Texte présenté:
□ □ □

Le troisième motif d’opposition – alinéa 12(1)d)

[16]      Le seul motif pour lequel l’Opposante s’est acquittée de son fardeau de preuve initial est celui voulant que la Marque ne soit pas enregistrable parce qu’elle crée de la confusion avec la marque de commerce GIGASPEED enregistrée sous le numéro LMC577964 pour être employée en liaison avec des produits de réseaux de télécommunications, nommément câbles de cuivre, fils, cordons, cordons de raccordement et tableaux de connexions. Aussi, j’apprécierai maintenant la preuve dans le but de déterminer si la Requérante s’est acquittée du fardeau ultime de démontrer que, selon la prépondérance des probabilités, il n’est pas probable qu’il y ait confusion entre GIGAMEDIA et GIGASPEED.

 

[17]      La date pertinente pour évaluer la probabilité de confusion dans le cas de ce motif est la date de ma décision [Park Avenue Furniture Corporation c. Wickes/Simmons Bedding Ltd. and The Registrar of Trade Marks, 37 C.P.R. (3d) 413 (C.A.F.)].

□ □ □

Items extraits:
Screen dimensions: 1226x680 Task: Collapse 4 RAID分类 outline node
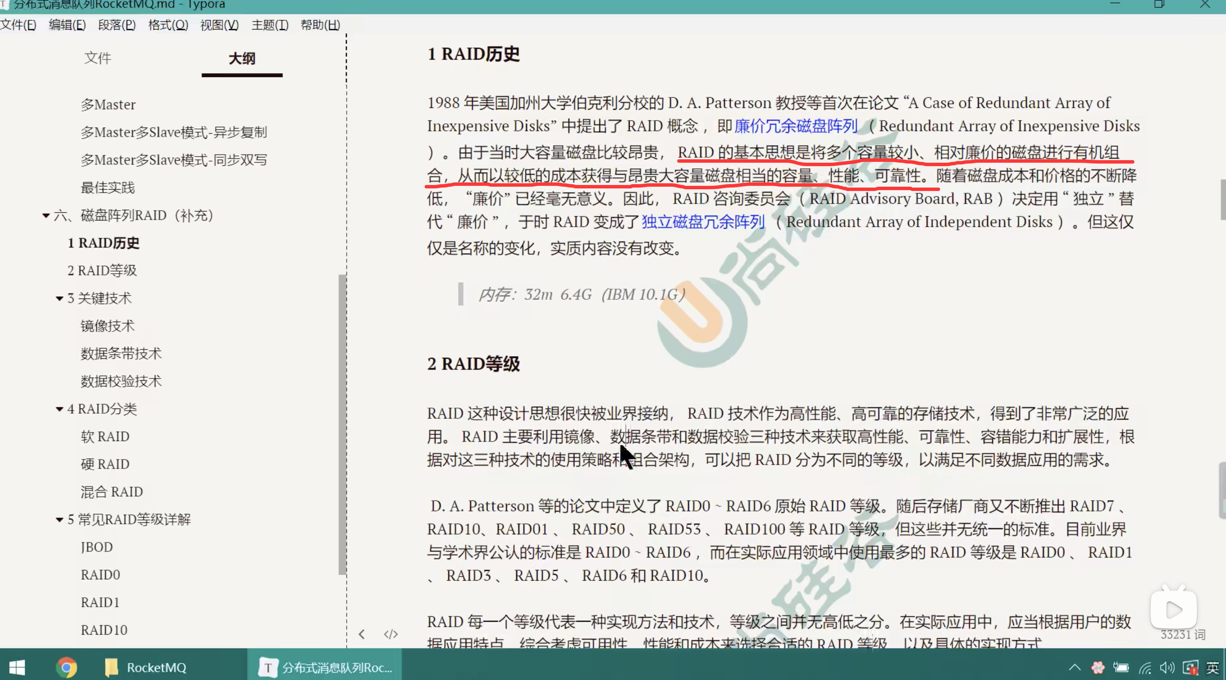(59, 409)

□ □ □

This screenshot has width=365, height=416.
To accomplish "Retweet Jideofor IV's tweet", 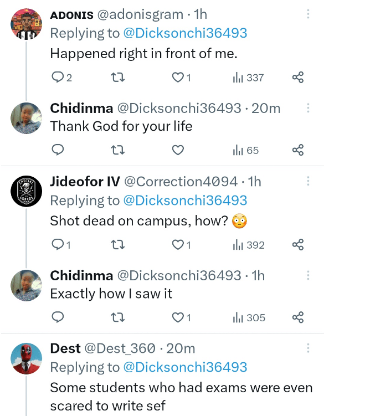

□ □ □

Consignes de l'exercice:
[a] Reproduisez, dans l'extrait sur l'opposition à la marque GIGAMEDIA, tout ce qui va de « [16]      Le seul » jusqu'à « GIGAMEDIA et GIGASPEED. ».
[b] Dans l'extrait sur l'opposition à la marque GIGAMEDIA, sous quel numéro la marque de commerce GIGASPEED est-elle enregistrée ?
[c] Rédigez la suite de l'extrait sur l'opposition à la marque GIGAMEDIA, en partant de l'endroit où il s'arrête.

Réponses par tâche:
[a]
[16]      Le seul motif pour lequel l’Opposante s’est acquittée de son fardeau de preuve initial est celui voulant que la Marque ne soit pas enregistrable parce qu’elle crée de la confusion avec la marque de commerce GIGASPEED enregistrée sous le numéro LMC577964 pour être employée en liaison avec des produits de réseaux de télécommunications, nommément câbles de cuivre, fils, cordons, cordons de raccordement et tableaux de connexions. Aussi, j’apprécierai maintenant la preuve dans le but de déterminer si la Requérante s’est acquittée du fardeau ultime de démontrer que, selon la prépondérance des probabilités, il n’est pas probable qu’il y ait confusion entre GIGAMEDIA et GIGASPEED.

[b] Sous le numéro LMC577964.

[c]
[18]     Le test en matière de confusion est celui de la première impression et du vague souvenir. Le paragraphe 6(2) de la Loi prévoit que l’emploi d’une marque de commerce crée de la confusion avec une autre marque de commerce si l’emploi des deux marques dans la même région serait susceptible de mener à la conclusion que les marchandises liées à ces marques sont fabriquées, vendues, données à bail ou louées, ou que les services liés à ces marques sont loués ou exécutés, par la même personne, que ces marchandises ou ces services soient ou non de la même catégorie générale.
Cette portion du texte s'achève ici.